Замыкая цепь указанных важных событий, открытую съездом ССП, Эренбург взял инициативу в свои руки и играл в дальнейшем важную роль в культурной политике Народного фронта. С точки зрения этого западника, нашедшего свое место в сталинской системе, даже смягчение политики МОРП после 1932 года было недостаточным, поскольку организация по-прежнему демонстрировала близорукую нетерпимость к сочувствующим западным интеллектуалам. Ключевой момент отношений Эренбурга со Сталиным настал в сентябре 1934 года — вслед за съездом писателей и заявлениями тем же летом генерального секретаря Коминтерна Георгия Димитрова, в которых одобрялись антифашистские альянсы между коммунистами и социалистами. На тайной встрече в Одессе Эренбург посоветовался со своим старым другом Бухариным, бывшим главой Коминтерна, остававшимся видной фигурой в научной и культурной сферах даже после того, как Сталин в 1928–1929 годах заклеймил его в качестве «правого уклониста». Бухарин помог Эренбургу в составлении подробного, выверенного обращения к Сталину о необходимости создания широкой коалиции европейских и американских писателей и, вероятно, сам отвез обращение в Москву. Это послание — первое в ряду тех, что Эренбург лично направил Сталину, — умело обыгрывало тему потенциала антифашизма в содействии «активной защите СССР». Основными объектами критики стали писатели-эмигранты — члены МОРП. Эренбург характеризовал МОРП как детище «нескольких венгерских, польских и немецких литераторов третьей величины», коснеющих в традиции РАПП. Он открыто называл их не только сектантами и писаками, но и людьми, которые — в отличие от него самого — «окончательно оторвались от жизни Запада». В результате они совершенно не заметили возникших после 1933 года возможностей сближения с ведущими западными интеллектуалами и продолжали нападки на них, отталкивая таких сочувствующих СССР деятелей, как Барбюс{885}.

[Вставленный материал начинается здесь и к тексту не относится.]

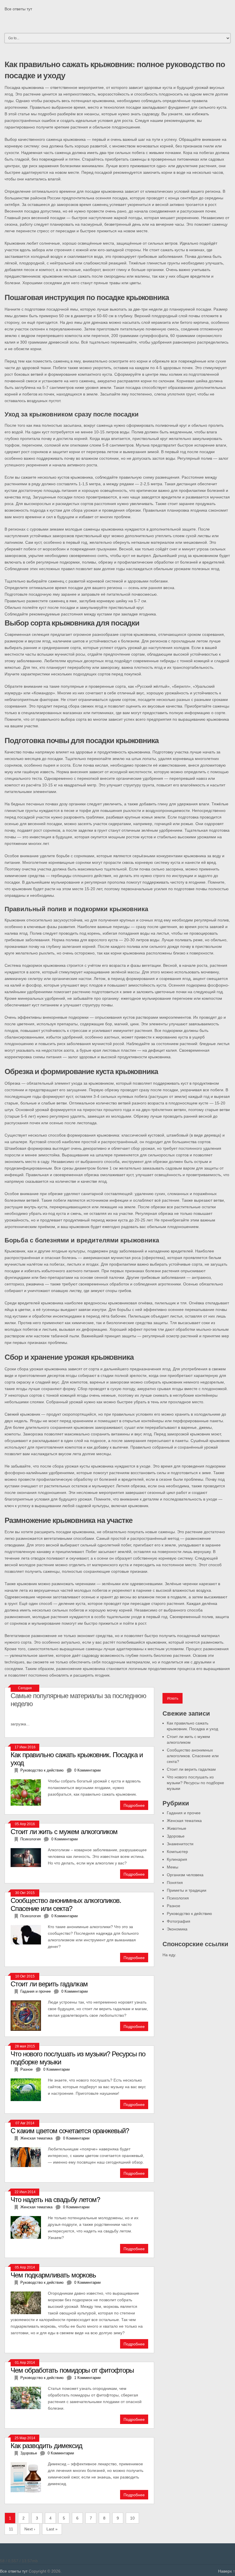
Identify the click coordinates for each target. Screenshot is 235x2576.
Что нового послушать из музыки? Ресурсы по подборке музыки (195, 1783)
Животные (176, 1828)
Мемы (172, 1867)
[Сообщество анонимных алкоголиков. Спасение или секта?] (29, 1934)
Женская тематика (184, 1820)
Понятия (175, 1882)
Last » (52, 2529)
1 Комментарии (87, 2378)
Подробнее (134, 1805)
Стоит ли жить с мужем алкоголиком (64, 1831)
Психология (178, 1898)
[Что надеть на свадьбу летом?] (29, 2227)
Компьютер (177, 1851)
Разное (173, 1905)
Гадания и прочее (184, 1813)
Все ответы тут (18, 9)
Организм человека (185, 1874)
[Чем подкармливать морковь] (29, 2302)
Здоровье (176, 1836)
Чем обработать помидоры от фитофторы (72, 2370)
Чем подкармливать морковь (53, 2275)
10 (132, 2518)
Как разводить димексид (46, 2446)
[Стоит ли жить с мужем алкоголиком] (29, 1857)
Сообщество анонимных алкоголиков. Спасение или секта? (193, 1756)
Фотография (178, 1921)
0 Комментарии (87, 1770)
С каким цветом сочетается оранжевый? (70, 2131)
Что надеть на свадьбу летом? (55, 2199)
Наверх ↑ (226, 2571)
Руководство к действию (189, 1913)
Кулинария (177, 1859)
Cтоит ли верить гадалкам (191, 1769)
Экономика (177, 1929)
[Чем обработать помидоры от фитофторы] (29, 2397)
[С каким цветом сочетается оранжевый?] (29, 2156)
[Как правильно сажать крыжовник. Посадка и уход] (29, 1791)
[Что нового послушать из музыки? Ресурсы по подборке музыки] (29, 2089)
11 (11, 2529)
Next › (29, 2529)
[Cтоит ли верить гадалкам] (29, 2015)
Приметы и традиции (186, 1890)
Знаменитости (180, 1844)
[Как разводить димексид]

Эренбург искусно объединил призыв к интернационализации тех перемен, которые уже произошли во внутренней советской культурной политике, с признанием возможностей, появившихся в связи с изменением политического ландшафта после захвата власти нацистами. В то же время Эренбург выступил против своих заклятых врагов — воинствующих леваков, от чьих нападок он отбивался уже более десяти лет. Он перечислил наиболее знаменитых писателей из тех, что были известны в переводах на русский язык, которые наверняка захотят «тотчас» последовать за СССР — Роллан, Жид, Мальро, Барбюс, Арагон, Фейхтвангер, Драйзер, Блок, Томас и Генрих Манны и Джон Дос Пассос. Это была игра на той слабости, которую советская культурная дипломатия питала к влиятельным фигурам; и это же было подражанием сталинской стратегии в политике: «Западноевропейская и американская интеллигенция прислушивается к “крупным именам”. Поэтому значение большой антифашистской организации, возглавляемой знаменитыми писателями, будет весьма велико»{886}.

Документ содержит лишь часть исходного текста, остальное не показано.